PROBLEM DETAILS:
Search the entries below for the string "grid" and copy the lines that hold it.

SUPPLIED DATA:
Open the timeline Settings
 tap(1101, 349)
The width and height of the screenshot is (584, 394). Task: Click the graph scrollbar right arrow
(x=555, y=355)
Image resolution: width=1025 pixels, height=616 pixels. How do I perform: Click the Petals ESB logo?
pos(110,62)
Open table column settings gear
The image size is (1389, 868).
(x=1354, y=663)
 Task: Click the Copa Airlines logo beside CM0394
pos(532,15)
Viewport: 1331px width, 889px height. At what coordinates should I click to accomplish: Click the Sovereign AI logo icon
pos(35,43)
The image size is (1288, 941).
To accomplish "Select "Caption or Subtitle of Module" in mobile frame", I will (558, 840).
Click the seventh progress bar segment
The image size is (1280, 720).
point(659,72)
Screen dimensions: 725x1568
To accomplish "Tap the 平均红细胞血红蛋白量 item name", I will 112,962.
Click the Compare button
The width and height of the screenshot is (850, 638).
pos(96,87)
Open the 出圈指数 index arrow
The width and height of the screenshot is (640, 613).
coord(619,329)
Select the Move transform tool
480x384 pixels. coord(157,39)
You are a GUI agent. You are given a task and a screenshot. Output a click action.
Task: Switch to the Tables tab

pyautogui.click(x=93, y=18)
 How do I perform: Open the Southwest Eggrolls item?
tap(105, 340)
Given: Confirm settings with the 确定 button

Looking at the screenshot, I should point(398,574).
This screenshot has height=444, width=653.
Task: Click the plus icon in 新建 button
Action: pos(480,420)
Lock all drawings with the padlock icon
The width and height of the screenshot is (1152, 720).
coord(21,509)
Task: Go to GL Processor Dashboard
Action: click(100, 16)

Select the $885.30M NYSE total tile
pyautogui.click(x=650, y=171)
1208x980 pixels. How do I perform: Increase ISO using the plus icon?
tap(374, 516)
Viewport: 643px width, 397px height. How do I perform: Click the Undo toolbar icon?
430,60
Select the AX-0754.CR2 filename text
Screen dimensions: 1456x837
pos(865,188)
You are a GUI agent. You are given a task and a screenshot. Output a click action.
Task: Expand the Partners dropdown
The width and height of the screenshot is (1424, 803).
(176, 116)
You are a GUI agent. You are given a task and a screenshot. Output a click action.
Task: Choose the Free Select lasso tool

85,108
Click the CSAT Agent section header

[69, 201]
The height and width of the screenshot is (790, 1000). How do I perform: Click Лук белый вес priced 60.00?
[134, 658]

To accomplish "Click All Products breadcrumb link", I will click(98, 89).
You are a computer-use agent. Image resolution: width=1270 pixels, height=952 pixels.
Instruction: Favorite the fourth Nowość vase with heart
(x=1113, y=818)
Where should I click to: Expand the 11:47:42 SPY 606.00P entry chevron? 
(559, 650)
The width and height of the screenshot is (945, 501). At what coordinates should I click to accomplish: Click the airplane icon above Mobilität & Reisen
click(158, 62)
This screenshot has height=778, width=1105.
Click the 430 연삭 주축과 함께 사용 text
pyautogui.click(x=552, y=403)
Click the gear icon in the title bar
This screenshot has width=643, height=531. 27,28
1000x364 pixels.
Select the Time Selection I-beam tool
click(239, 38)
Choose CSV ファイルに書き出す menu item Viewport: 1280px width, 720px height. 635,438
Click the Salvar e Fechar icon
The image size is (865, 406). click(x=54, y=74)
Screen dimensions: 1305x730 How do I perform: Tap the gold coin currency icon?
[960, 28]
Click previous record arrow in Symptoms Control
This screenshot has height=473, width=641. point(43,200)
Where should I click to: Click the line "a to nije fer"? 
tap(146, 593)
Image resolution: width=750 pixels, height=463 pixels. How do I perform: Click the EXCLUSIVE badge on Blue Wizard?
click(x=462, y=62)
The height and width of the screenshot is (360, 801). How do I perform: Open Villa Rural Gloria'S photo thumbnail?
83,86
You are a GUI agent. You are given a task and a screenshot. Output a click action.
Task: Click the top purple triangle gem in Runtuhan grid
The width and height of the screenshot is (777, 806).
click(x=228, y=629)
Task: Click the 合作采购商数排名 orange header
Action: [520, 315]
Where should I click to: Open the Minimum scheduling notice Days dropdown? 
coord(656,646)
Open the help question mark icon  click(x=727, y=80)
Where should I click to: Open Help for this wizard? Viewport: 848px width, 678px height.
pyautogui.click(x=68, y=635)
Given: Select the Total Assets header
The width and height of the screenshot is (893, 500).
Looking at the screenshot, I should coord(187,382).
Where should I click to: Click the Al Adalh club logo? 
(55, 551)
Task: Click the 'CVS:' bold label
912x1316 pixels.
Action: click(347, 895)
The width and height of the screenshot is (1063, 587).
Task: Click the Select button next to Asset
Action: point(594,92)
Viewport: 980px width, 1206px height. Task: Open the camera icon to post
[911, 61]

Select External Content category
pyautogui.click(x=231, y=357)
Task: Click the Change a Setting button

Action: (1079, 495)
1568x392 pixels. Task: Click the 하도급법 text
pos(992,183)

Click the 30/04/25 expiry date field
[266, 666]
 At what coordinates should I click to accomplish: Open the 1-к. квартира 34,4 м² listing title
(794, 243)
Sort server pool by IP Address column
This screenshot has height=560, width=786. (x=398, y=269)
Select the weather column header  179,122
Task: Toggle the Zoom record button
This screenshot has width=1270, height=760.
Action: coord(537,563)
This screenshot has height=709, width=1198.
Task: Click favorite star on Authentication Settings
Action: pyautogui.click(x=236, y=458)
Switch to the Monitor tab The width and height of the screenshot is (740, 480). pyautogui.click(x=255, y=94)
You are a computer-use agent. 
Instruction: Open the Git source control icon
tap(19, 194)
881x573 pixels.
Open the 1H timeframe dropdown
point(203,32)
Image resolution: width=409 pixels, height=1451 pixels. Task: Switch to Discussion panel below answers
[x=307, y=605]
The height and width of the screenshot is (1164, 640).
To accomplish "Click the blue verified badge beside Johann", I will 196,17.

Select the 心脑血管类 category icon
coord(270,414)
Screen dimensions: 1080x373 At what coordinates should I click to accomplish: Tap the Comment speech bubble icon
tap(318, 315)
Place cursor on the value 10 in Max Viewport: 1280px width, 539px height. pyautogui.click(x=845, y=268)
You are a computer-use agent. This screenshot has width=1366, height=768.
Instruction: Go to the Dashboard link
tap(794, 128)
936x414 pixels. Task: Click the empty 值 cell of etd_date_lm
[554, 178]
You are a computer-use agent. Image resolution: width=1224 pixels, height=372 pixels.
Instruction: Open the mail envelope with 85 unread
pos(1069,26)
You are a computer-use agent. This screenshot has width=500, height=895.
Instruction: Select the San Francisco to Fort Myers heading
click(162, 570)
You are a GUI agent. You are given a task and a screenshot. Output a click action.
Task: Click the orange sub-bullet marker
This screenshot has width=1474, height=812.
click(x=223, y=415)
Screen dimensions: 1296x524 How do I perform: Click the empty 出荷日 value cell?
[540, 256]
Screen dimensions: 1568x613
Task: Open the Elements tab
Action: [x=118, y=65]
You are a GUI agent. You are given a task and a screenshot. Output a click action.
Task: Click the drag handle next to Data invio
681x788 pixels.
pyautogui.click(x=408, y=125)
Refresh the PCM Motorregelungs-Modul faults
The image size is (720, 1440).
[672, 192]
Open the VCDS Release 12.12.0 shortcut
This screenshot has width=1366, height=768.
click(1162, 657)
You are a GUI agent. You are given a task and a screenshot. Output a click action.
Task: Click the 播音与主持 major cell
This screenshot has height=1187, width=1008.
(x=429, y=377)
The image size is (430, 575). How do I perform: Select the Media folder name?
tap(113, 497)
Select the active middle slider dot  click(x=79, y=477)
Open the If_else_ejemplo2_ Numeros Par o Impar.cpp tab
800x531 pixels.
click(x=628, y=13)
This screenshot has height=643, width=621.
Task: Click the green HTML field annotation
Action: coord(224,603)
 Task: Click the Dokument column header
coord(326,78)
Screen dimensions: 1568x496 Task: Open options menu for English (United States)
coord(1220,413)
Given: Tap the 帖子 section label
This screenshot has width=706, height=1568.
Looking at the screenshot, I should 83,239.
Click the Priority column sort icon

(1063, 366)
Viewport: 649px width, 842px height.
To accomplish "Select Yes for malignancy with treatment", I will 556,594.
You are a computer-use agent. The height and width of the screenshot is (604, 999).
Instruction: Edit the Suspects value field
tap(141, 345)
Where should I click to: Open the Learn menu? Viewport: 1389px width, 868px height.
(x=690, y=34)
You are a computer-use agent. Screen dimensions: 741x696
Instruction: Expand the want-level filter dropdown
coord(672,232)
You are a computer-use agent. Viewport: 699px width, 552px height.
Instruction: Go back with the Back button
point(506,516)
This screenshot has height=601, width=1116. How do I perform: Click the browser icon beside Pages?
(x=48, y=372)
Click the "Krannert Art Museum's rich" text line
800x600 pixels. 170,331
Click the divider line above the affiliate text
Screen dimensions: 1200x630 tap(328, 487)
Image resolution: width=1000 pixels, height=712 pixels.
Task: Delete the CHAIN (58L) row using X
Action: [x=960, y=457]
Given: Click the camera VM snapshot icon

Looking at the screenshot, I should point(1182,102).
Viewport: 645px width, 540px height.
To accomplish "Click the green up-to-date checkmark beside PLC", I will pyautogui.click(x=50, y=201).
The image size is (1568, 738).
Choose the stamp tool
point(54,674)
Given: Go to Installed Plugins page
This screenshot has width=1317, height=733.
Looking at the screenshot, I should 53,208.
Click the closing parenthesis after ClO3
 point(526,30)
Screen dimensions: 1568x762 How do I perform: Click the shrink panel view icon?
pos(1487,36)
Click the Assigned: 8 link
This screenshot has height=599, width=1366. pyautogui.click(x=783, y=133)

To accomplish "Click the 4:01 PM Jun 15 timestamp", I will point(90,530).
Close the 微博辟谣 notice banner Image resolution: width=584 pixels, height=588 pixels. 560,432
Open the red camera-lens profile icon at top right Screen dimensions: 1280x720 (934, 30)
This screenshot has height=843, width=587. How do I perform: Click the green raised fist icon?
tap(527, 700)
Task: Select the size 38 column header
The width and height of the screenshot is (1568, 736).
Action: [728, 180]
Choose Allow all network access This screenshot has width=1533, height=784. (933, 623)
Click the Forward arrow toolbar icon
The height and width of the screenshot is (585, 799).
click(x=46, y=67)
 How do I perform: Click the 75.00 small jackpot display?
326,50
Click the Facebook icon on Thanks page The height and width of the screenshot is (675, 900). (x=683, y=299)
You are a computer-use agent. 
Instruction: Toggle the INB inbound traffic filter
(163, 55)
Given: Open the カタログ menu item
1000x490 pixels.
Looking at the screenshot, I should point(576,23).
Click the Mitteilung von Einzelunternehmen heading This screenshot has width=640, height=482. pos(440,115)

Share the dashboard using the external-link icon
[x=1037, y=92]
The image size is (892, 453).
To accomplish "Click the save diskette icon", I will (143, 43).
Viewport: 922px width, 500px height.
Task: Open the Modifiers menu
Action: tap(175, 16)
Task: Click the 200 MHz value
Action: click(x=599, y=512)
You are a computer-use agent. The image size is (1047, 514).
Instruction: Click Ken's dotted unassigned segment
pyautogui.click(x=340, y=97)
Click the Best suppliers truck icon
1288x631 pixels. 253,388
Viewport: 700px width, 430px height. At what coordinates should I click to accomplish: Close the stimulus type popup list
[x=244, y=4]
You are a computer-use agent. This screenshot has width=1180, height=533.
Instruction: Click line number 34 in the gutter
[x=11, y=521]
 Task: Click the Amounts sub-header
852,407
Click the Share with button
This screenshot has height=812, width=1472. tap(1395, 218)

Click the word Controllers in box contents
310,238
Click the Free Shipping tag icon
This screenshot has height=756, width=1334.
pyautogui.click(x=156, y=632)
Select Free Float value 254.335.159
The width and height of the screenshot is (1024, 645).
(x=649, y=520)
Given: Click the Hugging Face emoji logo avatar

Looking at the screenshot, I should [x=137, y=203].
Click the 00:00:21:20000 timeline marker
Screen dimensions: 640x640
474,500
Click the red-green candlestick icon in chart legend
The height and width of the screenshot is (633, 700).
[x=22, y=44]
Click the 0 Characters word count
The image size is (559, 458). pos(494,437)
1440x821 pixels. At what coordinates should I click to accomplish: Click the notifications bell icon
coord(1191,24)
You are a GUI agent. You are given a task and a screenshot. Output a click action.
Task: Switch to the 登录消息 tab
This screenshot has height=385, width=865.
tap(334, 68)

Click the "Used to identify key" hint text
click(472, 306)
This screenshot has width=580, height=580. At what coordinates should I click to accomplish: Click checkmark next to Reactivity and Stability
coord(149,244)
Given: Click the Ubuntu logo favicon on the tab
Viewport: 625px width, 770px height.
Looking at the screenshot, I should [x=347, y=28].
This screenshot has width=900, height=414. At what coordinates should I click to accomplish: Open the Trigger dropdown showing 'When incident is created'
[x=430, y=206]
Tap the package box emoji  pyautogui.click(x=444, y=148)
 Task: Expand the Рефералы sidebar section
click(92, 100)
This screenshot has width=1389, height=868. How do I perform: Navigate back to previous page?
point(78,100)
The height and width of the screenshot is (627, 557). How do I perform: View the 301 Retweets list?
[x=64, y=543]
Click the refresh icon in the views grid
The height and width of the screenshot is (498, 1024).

COMPLETED EXERCISE:
Task: Click the top purple triangle gem in Runtuhan grid
Click the refresh icon in the views grid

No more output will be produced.